Gıpta etmek hangi dil?
Gıpta Etmek Hangi Dil?
"Gıpta etmek" kelimesi dilimize Arapça'dan geçmiş bir kelimedir. Kökeni ise Arapça'daki "ghibta" (غبطة) kelimesidir. Bu kelime, bir kişinin sahip olduğu bir nimete, güzelliğe veya başarıya duyulan imrenme ve aynı zamanda o kişinin iyiliğini dileme anlamlarını taşır. Yani, sırf kıskançlık değil, biraz da "keşke bende de olsa ama senin de hep iyi olmanı dilerim" gibi daha pozitif bir imrenme durumu söz konusu. Türk Dil Kurumu'nun güncel sözlüğünde de bu anlamı koruyor.

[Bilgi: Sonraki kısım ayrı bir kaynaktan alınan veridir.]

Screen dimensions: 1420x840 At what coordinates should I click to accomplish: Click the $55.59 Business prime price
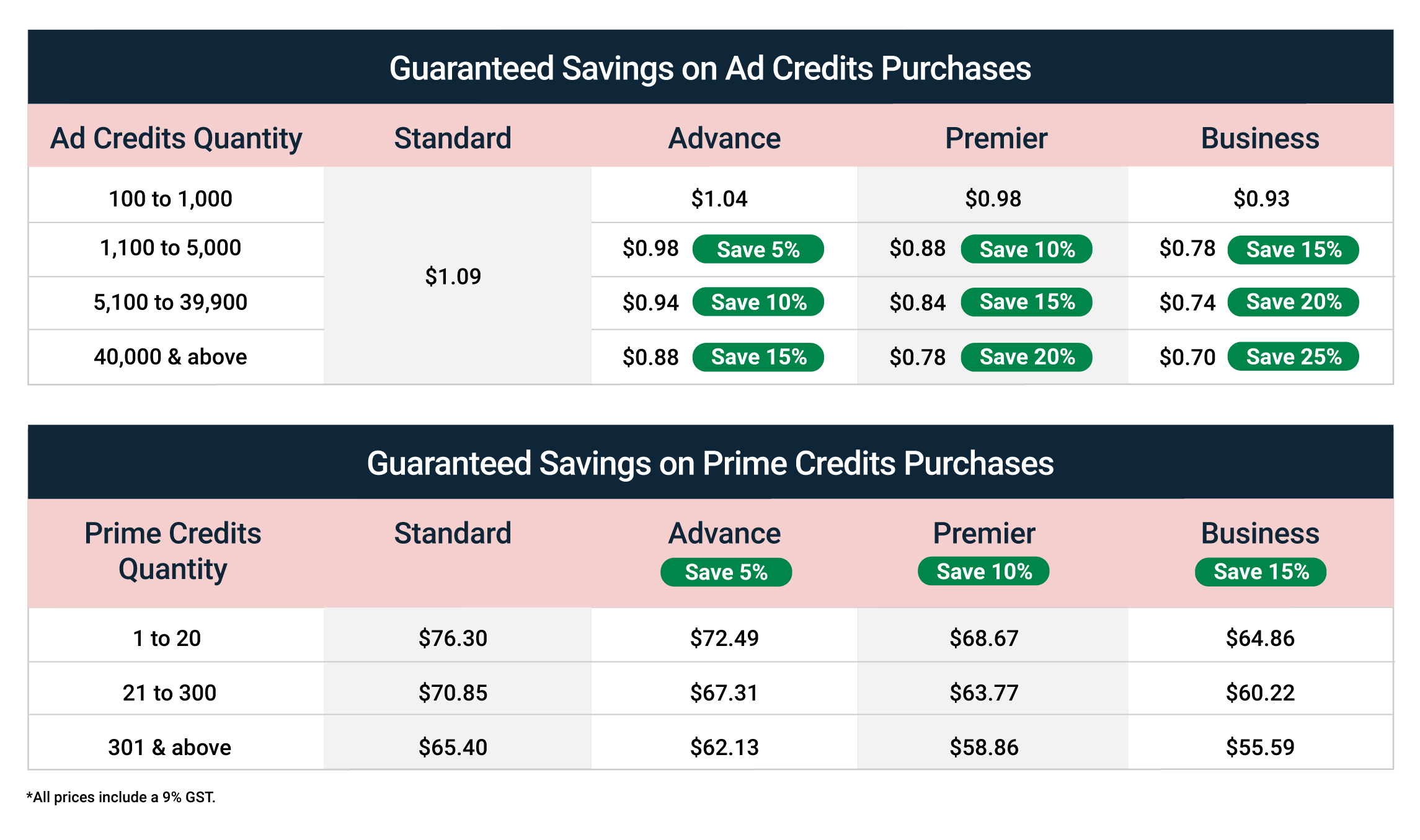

Gıpta ve İmrenme Arasındaki Nüans
Deneyimlerime göre, insanlar çoğu zaman "gıpta etmek" ile "imrenmek" kelimelerini birbirinin yerine kullansa da aralarında ince bir fark var. İmrenmek daha genel bir duygu iken, gıpta etmek biraz daha spesifik. Örneğin, birinin sahip olduğu lüks bir arabaya imrenebilirsin ama bir sanatçının eserini gördüğünde, o eserin güzelliğine ve yaratıcılığına duyduğun hayranlıkla birlikte, "keşke ben de böyle şeyler yapabilseydim" diye düşünüyorsan, bu daha çok gıpta etmeye yakındır. Ya da bir arkadaşının zorlu bir projeyi başarıyla tamamladığını gördüğünde, hem onun başarısına sevinip hem de kendinin de benzer bir başarıyı elde etme isteği duyuyorsan, bu da gıptanın bir göstergesidir. Bu duygu, genellikle kişinin kendisini geliştirmesi için bir motivasyon kaynağı da olabilir.
Gıptanın Kaynakları ve Kişisel Gelişimdeki Rolü
Gıpta etmenin kaynağı çok çeşitlidir. Bu, maddi varlıklardan olabilir; mesela birinin sahip olduğu geniş bir kitaplığı, estetik döşenmiş bir evi veya rahat bir tatil planı. Ancak daha çok, manevi değerler veya beceriler üzerinden ortaya çıkar. Birinin bilgisine, yeteneğine, şefkatli tavırlarına, zorluklar karşısındaki sakinliğine veya iletişim becerilerine duyulan gıpta, kişinin kendi eksiklerini fark etmesi ve bu alanlarda ilerleme kaydetmesi için bir pusula görevi görebilir.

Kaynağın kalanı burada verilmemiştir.